NHL 22 took a page out of the Madden playbook and introduced Superstar X-Factor abilities for the league’s top players. NHL 23 doubles down on X-Factors, adding some new abilities while updating others. For example, the Truculence ability now makes A.I. players more aggressive when going for hits, while the all-new Relentless X-Factor plays into the puck-movement enhancements by improving a player’s ability to perform off-balance or desperation plays on the puck.

Women take the ice

NHL 23 builds off the strides NHL 22 made in the world of women’s hockey by including IIHF women’s national team integration in Hockey Ultimate Team, making it the first Ultimate Team mode to include the women’s license. On top of that, Canadian national team member Sarah Nurse joins Anaheim Ducks’ Trevor Zegras on the cover of this year’s game.

In another instance of taking ­further inspiration from the Madden franchise, NHL 23 emphasizes the atmosphere within the arena. Crowds are now more aware, reacting to momentum shifts, the score, time remaining, and blown power plays. Arenas also feature better light shows and on-ice projections. The presentation better captures the energy from big-win moments; you’ll know the difference between a blowout win and a walk-off goal in overtime. This goes hand-in-hand with improved player models and faces and better degradation of the ice and boards throughout the game.
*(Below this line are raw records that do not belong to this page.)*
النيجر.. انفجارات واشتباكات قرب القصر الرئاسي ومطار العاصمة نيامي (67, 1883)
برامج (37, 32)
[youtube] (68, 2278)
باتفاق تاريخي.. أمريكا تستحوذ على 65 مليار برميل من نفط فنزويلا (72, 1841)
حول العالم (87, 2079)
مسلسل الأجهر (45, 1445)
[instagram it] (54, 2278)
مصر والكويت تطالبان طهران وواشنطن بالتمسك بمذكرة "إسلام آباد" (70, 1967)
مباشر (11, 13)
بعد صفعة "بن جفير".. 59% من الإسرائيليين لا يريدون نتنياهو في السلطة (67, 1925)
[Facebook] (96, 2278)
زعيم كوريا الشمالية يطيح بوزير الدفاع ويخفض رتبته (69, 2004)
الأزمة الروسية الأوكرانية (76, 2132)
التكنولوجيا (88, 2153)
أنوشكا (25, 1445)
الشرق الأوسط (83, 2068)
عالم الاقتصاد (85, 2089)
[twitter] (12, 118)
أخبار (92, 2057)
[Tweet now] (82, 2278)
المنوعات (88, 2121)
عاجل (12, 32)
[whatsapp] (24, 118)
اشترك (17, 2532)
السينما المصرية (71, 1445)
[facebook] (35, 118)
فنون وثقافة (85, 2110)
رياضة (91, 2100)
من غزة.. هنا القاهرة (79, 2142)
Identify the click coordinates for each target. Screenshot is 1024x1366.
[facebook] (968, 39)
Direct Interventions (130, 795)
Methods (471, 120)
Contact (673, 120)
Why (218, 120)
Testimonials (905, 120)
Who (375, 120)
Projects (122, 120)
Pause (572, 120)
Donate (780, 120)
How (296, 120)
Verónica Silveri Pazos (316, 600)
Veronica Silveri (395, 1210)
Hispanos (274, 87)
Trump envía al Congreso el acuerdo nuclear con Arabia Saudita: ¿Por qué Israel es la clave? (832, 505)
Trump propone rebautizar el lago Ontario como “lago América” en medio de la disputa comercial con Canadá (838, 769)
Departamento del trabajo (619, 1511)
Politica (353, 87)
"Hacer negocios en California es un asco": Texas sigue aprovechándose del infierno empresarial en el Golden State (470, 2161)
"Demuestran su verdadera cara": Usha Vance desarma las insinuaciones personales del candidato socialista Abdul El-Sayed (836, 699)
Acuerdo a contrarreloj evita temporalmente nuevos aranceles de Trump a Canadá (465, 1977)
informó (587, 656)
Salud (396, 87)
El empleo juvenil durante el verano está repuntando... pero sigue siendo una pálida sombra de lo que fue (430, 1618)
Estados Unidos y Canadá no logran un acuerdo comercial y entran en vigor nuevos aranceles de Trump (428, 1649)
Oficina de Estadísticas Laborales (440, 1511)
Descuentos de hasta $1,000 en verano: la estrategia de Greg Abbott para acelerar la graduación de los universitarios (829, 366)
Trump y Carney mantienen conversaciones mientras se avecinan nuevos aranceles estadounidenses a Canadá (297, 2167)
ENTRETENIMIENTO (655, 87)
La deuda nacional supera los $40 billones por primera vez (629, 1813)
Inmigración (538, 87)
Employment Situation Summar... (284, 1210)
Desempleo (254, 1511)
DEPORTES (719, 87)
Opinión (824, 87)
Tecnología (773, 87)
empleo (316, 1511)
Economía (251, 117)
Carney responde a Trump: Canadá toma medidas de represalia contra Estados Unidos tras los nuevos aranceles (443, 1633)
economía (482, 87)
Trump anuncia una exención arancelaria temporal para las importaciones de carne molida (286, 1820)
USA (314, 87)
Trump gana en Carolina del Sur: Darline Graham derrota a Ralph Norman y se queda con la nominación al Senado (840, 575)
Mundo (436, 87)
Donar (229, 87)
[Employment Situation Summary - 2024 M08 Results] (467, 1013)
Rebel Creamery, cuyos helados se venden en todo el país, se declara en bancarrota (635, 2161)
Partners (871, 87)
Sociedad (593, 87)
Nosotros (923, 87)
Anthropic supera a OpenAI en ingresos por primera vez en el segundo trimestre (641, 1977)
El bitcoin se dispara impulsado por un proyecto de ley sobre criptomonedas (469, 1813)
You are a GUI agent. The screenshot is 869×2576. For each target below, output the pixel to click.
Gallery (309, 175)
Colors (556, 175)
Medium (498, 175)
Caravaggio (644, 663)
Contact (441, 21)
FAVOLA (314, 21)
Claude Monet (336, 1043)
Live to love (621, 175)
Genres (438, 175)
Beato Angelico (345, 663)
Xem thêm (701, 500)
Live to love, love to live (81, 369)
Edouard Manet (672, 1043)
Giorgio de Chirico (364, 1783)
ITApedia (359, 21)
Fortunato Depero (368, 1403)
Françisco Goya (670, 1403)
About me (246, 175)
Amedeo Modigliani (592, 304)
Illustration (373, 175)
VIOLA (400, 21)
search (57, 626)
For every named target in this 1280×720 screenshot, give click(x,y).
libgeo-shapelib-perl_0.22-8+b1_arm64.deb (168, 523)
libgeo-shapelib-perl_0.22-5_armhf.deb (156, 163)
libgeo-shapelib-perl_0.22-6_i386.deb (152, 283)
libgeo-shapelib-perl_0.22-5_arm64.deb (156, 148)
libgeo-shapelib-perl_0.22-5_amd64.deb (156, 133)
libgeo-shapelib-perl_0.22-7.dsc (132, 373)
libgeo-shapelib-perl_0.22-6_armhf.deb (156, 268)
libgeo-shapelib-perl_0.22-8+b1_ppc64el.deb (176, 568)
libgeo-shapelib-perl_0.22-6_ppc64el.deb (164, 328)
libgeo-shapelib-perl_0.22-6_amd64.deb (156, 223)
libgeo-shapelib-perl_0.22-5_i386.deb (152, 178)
Finally, cross-platform play is coming to NHL 23. Now, players can compete in EA Sports Hockey League and Hockey Ultimate Team against players from different consoles. This shift spells a bigger player pool, leading to shorter matchmaking wait times and better-quality matches. The only catch is this feature isn’t cross-generational, meaning PlayStation 5 players can compete against Xbox Series X/S players, but not Xbox One players, and vice-versa.

NHL 23 brings several requested improvements and additions to the table while tuning the gameplay in numerous ways. Hopefully, these changes add up to something greater than the sum of their parts and prevent it from being another mediocre entry in EA Sports’ hockey franchise.